A couple of years ago, I went back to my macrobiotic diet and lifestyle and
have since cleared up my asthma again, and my weight also came back down to a healthy range. I am determined, this time, to keep to my good eating habits. I'm not even 100% compliant with my desired
diet--but the one thing I do stick to religiously is avoidance of processed sugars, and eventually I also weeded out dairy products (cheese was the toughest for me to give up, but I needed to and finally did).
Macrobiotics may be a healthy way of living and eating, but it isn't for
everyone because it is a fair amount of learning and work. In macrobiotics, each person is supposed to
tailor their food intake based on their own condition. Just moving to a plant-based diet helps, but
a vegan diet does not help a person get off of sugar--which is as addicting as
heroin, by the way. Macrobiotics has the
knack of balancing each meal's ingredients so that you always feel satisfied,
your food tastes good, you are not hungry, and yet you won't gain weight (and
will lose the extra if you are overweight).
It promotes good health.
The first thing anyone who is sick should consider doing is breaking their
sugar addiction. This is tough if one is
part of a family that eats sugar all the time (as I was when growing up),
because those around you will continue to offer sugar (and meat and dairy and peppers, etc.) even after you decide they are not good for you. Just as an
alcoholic often can't turn down liquor when offered, this will do most people
in.
This is why I say that a person has to become totally desperate to change
their lifestyle significantly. But it can have huge payoffs if you do it. It can literally save your life, and make the
quality of it go up. For years, there was pain and discomfort in my body every day. Either breathing was difficult, or my back hurt, or I had a migraine, or I was constipated, or tired, or just one thing after another. I don't have any of that now, except on rare occasions when I don't eat well or take care of myself. Further, I am no longer depressed. Not only is my mood better, I believe that my thinking is clearer.

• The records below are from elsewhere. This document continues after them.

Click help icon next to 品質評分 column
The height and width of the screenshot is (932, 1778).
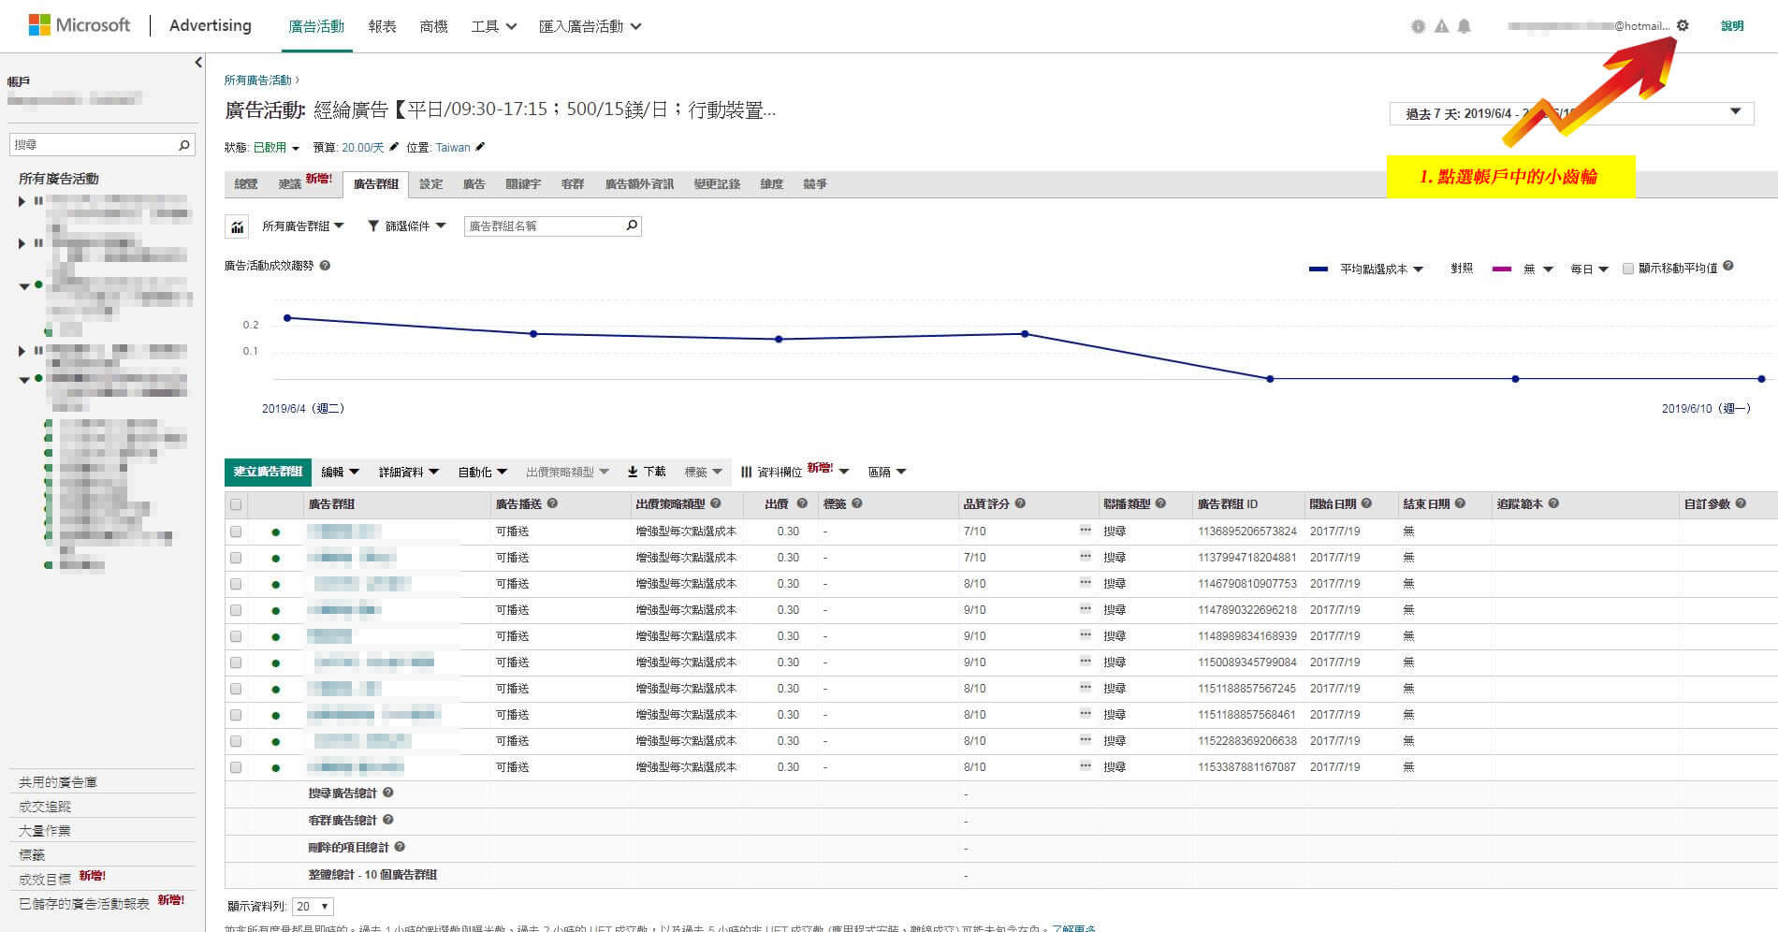point(1020,503)
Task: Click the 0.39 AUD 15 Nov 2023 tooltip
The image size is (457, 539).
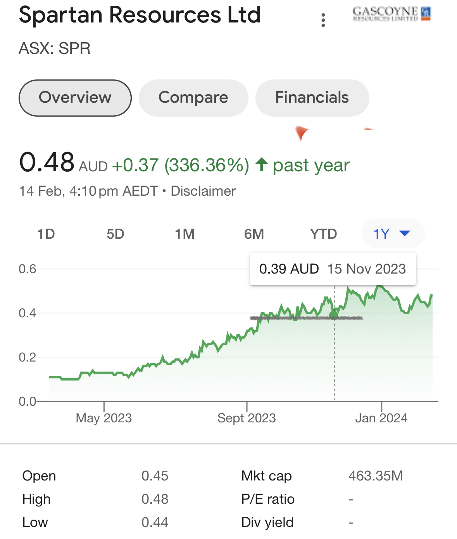Action: (333, 269)
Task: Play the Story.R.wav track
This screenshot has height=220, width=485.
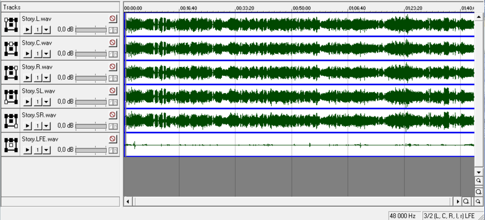Action: [28, 78]
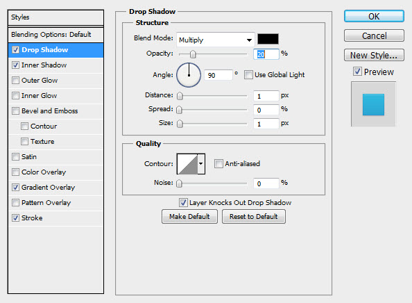Image resolution: width=412 pixels, height=303 pixels.
Task: Uncheck Layer Knocks Out Drop Shadow
Action: (x=183, y=203)
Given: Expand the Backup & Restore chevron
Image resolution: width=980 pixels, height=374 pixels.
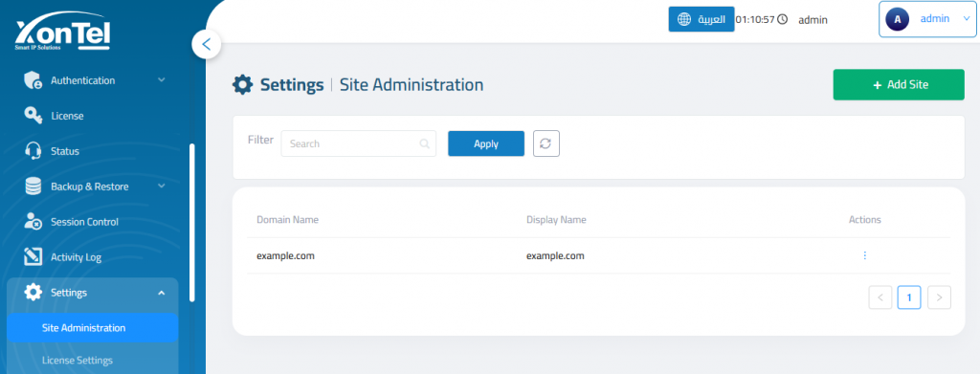Looking at the screenshot, I should (x=161, y=187).
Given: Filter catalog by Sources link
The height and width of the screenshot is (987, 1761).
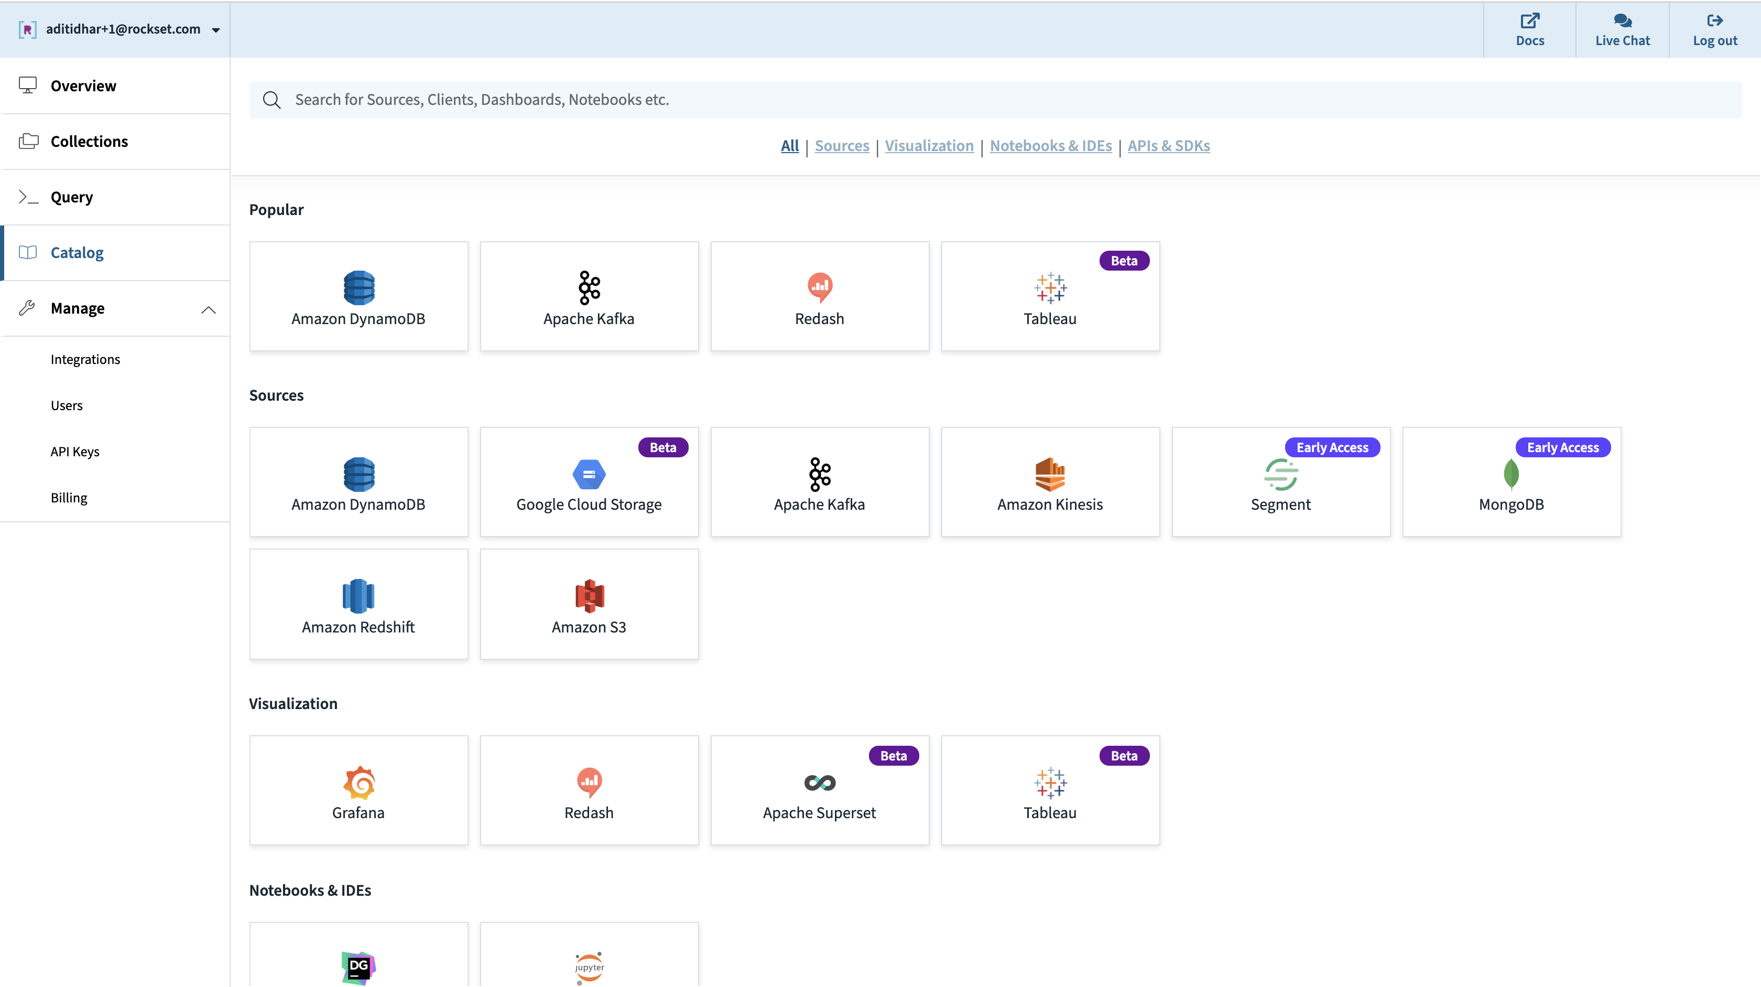Looking at the screenshot, I should pyautogui.click(x=842, y=146).
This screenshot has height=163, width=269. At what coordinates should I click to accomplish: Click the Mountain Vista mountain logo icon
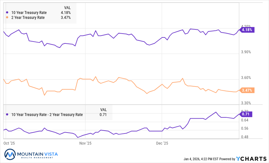coord(10,154)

If you have read to this point, I hope some of this will be useful to you. I'm not trying to tell anyone else what to do, just make available some information that might help some folks, somewhere. I believe that a lot of middle-agers like myself live with constant physical discomfort or even pain, and that is a real shame and is unnecessary, if only they had better information, better food, more rest, and access to some simple enhancing treatments such as massage, acupuncture or acupressure. If establishing one's good health is possible, in my opinion, nothing should be of higher priority.
If anyone has read this far and still wishes to learn more
about macrobiotics, the Strengthening Health Institute in Philadelphia
is very good. I took a couple of their classes to improve my cooking, and got many other useful ideas as well. It is run by Denny and Susan Waxman. They teach "the entire lifestyle"
including circadian rhythms etc. Denny is particularly careful to emphasize things
that can also be backed up by science (as well as common sense). So if you study there, you'll get not just cooking and food advice, but when
to eat, how to eat, how to diagnose your own health, and many creative suggestions for gentle exercise and private health self-maintenance.